* _Task_: With the pictures excluded, output only the lines from the one containing "Task: Create a New Layout" through the last line of the entries, unchanged.

* _Supplied information_:
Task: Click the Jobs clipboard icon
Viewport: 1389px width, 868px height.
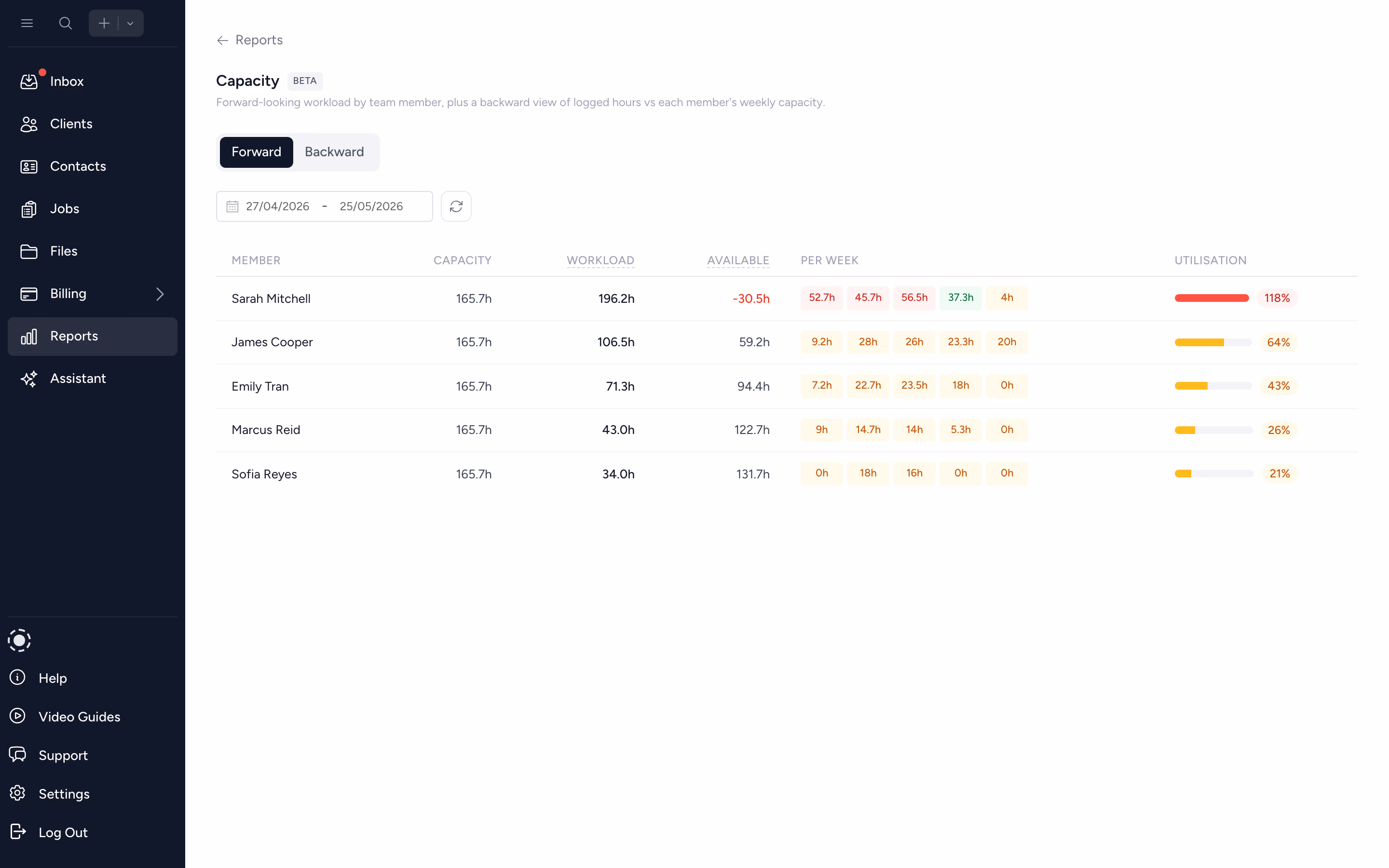Action: click(x=29, y=209)
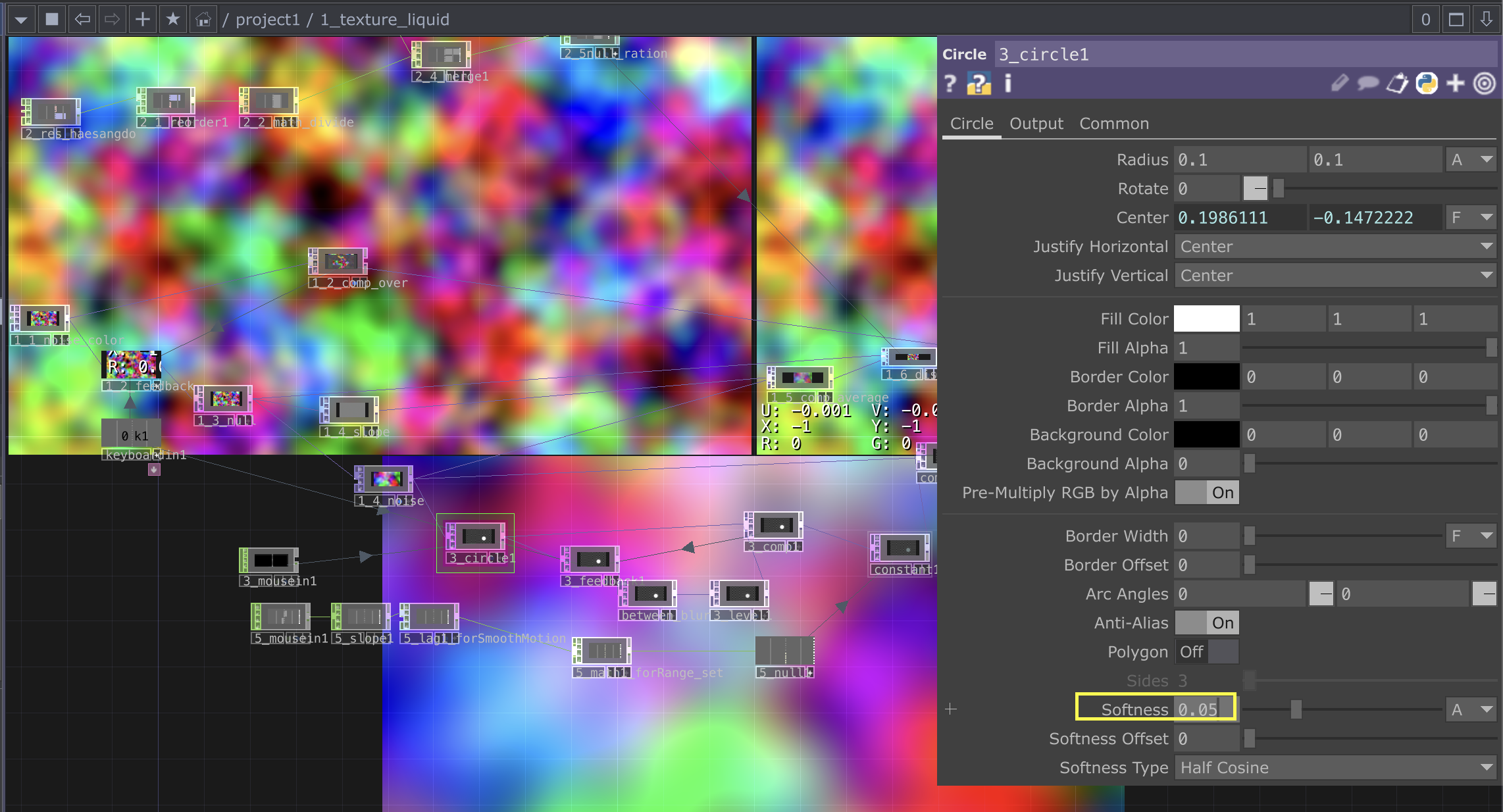Toggle the Anti-Alias On switch
Image resolution: width=1503 pixels, height=812 pixels.
tap(1207, 623)
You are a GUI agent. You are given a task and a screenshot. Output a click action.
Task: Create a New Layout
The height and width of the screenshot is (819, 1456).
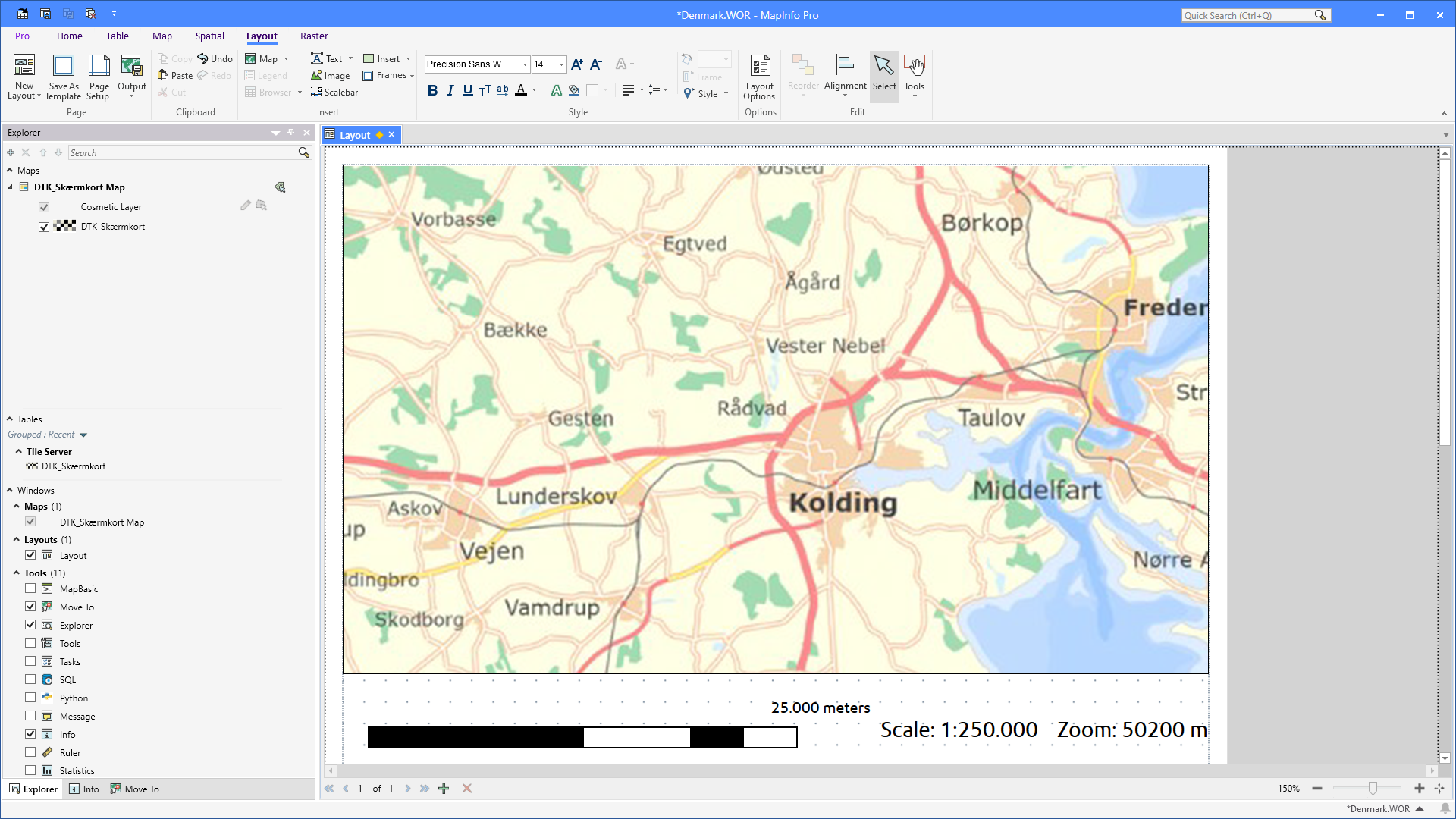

* _Task response_:
Task: Create a New Layout
The height and width of the screenshot is (819, 1456).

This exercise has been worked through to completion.